Exercise objective:
Given these entries, repeat exactly the lines starting with the one that has "Instruction: Open the" and going on through the one that has "Screen dimensions: 978x560", both included, but none of the pictures.

[[ Information, beginning ]]

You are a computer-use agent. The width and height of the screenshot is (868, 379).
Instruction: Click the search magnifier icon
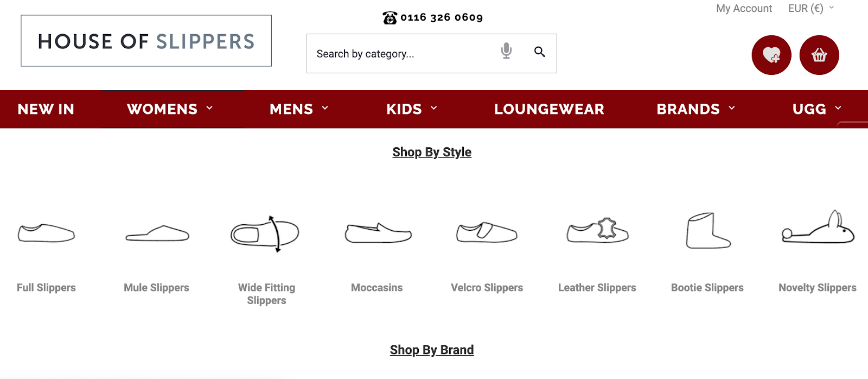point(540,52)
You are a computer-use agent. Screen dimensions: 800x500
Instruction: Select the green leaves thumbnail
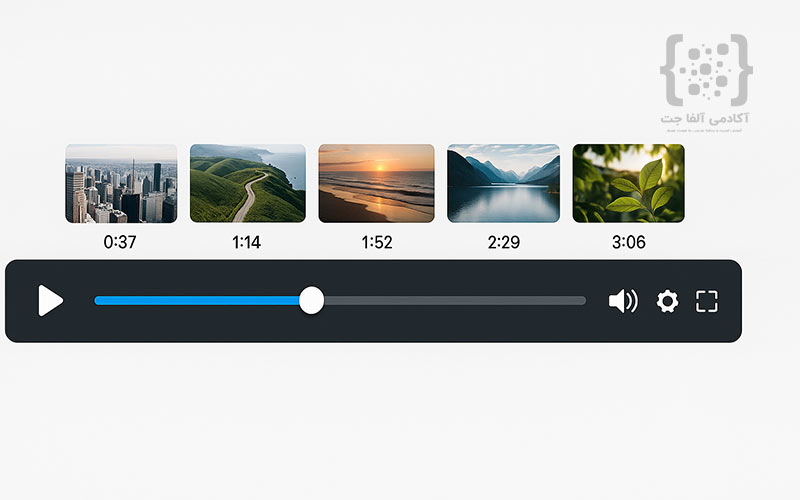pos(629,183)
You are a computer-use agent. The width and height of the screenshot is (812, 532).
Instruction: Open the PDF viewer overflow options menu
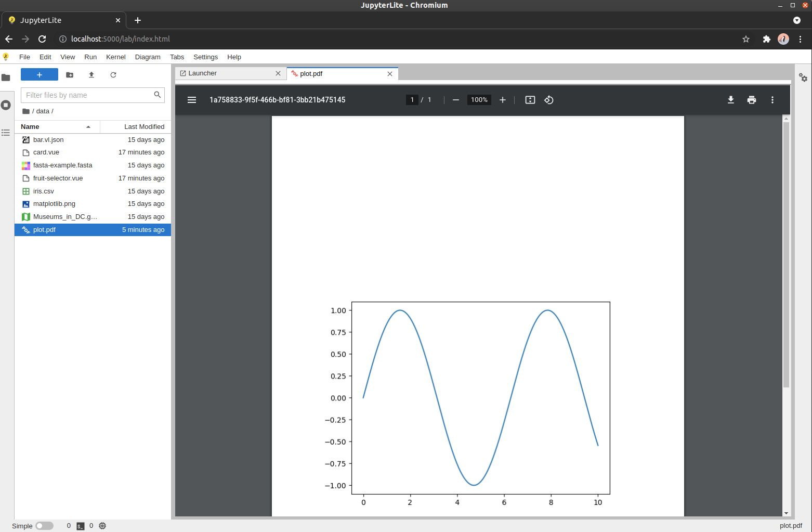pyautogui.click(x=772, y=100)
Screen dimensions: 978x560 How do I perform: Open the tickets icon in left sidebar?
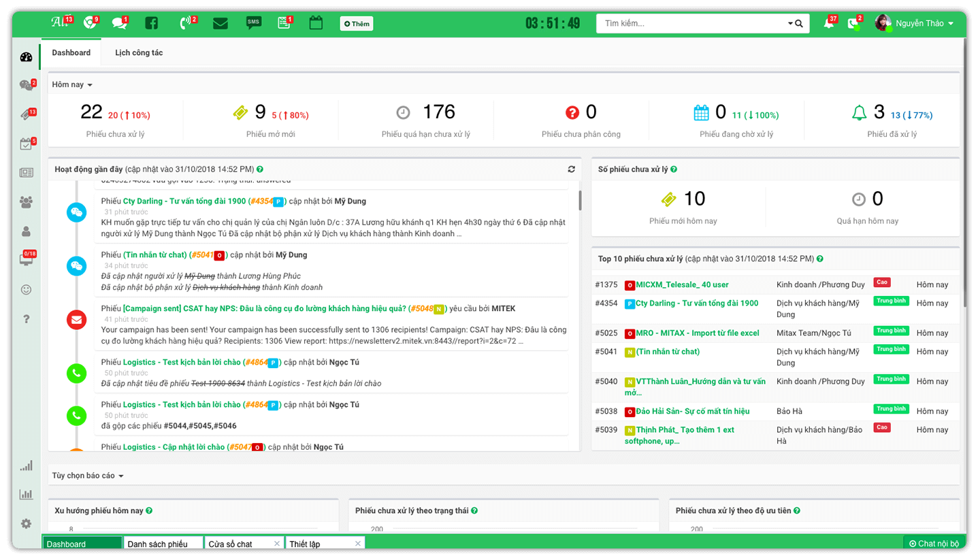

[[ Information, end ]]
[[ Information, beginning ]]

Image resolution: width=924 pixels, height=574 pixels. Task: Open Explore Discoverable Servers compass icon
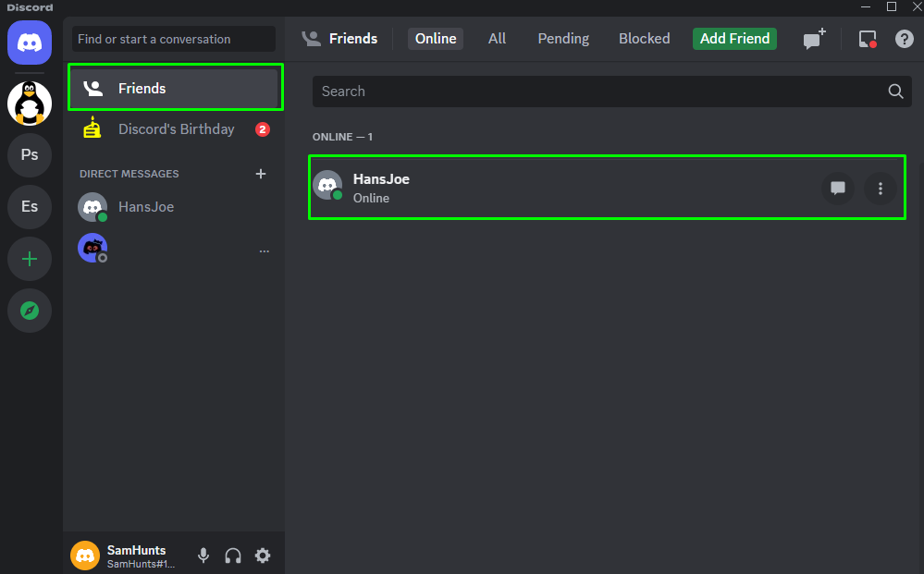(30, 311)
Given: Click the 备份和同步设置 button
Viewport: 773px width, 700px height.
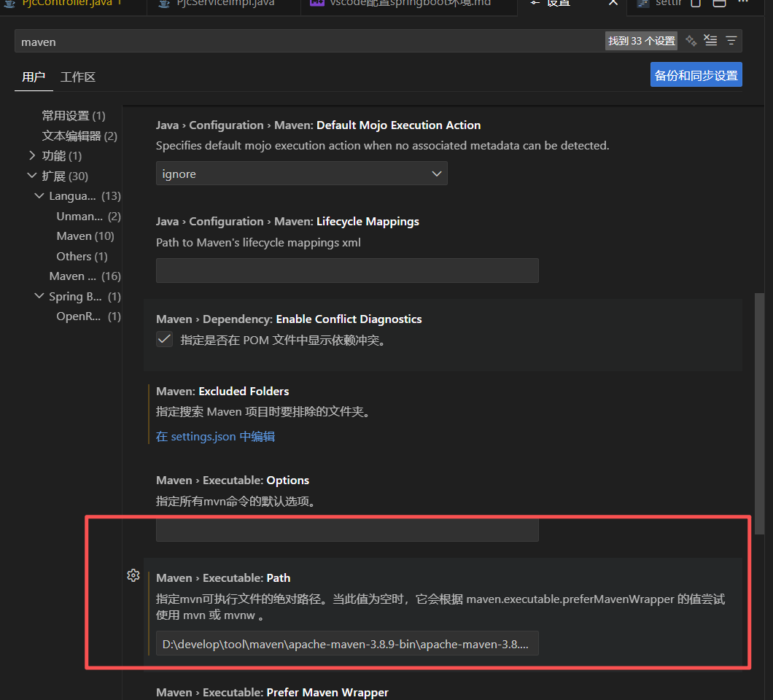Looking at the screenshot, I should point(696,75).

[[ Information, end ]]

Reply to the task:
Instruction: Open the PDF viewer overflow options menu
pyautogui.click(x=772, y=100)
Screen dimensions: 978x560 How do I perform: Open the tickets icon in left sidebar?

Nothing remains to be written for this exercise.